文摘Mandarin Chinese tone patterns vary in one of the four ways, i.e, (1) high level; (2) rising; (3) low falling and rising; and (4) high falling. The present study is to examine the efficacy of an artificial neural network in recognizing these tone patterns. Speech data were recorded from 12 children (3-6 years of age) and 15 adults. All subjects were native Mandarin Chinese speakers. The fundamental frequencies (F0) of each monosyllabic word of the speech data were extracted with an autocorrelation method.
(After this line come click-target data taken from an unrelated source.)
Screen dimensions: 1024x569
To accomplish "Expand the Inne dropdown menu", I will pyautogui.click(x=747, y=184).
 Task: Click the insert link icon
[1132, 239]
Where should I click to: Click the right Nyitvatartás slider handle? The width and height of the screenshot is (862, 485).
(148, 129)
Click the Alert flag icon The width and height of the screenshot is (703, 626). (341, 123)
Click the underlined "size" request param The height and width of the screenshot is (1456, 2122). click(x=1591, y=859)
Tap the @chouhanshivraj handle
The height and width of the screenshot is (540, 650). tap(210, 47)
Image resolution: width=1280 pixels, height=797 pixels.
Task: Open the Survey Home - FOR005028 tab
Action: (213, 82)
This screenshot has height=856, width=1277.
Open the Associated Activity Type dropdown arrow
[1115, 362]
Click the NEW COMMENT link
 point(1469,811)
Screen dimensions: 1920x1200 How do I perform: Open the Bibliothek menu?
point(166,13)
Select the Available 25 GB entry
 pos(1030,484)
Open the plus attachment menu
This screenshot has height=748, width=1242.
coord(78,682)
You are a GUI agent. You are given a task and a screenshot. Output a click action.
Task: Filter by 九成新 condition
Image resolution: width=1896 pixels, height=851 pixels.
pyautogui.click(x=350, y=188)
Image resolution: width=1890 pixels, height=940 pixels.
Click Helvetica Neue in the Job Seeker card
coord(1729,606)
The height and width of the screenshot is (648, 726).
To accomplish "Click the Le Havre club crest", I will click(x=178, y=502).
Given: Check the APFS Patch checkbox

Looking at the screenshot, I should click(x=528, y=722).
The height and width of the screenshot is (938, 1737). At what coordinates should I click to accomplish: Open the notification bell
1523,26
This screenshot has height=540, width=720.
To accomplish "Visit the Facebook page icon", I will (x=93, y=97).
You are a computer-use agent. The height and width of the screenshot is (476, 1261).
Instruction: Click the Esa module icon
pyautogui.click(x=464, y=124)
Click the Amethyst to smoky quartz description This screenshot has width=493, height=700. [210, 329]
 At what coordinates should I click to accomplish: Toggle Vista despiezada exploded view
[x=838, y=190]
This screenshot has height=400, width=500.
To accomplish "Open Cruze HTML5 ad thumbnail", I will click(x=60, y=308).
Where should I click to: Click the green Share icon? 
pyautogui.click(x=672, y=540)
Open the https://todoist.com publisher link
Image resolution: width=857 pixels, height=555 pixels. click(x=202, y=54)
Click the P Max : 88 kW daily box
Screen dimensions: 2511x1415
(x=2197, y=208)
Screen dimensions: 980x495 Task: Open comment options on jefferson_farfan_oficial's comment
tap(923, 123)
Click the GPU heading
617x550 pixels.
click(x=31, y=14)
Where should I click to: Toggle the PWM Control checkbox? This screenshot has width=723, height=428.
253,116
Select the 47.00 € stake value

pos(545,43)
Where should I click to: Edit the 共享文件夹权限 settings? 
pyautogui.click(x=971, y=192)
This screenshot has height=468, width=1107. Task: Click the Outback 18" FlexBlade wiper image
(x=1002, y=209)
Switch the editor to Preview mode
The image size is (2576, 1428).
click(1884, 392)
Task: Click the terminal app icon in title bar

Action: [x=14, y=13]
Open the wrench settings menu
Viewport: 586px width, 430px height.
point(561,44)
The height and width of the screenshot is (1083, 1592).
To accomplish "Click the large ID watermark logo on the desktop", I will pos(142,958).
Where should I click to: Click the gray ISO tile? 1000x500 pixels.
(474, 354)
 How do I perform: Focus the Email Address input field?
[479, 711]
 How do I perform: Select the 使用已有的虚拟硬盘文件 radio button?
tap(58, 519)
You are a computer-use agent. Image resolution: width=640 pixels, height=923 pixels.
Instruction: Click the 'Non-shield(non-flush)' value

The pitch data(i.e., the F0 contours) were the inputs to a feed-forward backpropagation artificial neural network. The number of inputs to the neural network varied from 1 to 16 and the hidden layer of the network contained neurons that varied from 1 to 16 in number. The output of the network consisted of four neurons representing the four tone patterns of Mandarin Chinese. After being trained with the Levenberg-Marquardt optimization, the neural network was able to successfully classify the tone patterns with an accuracy of about 90% correct for speech samples from both adults and children. The artificial neural network may provide an objective and effective way of assessing tone production in prelingually-deafened children who have received cochlear implants.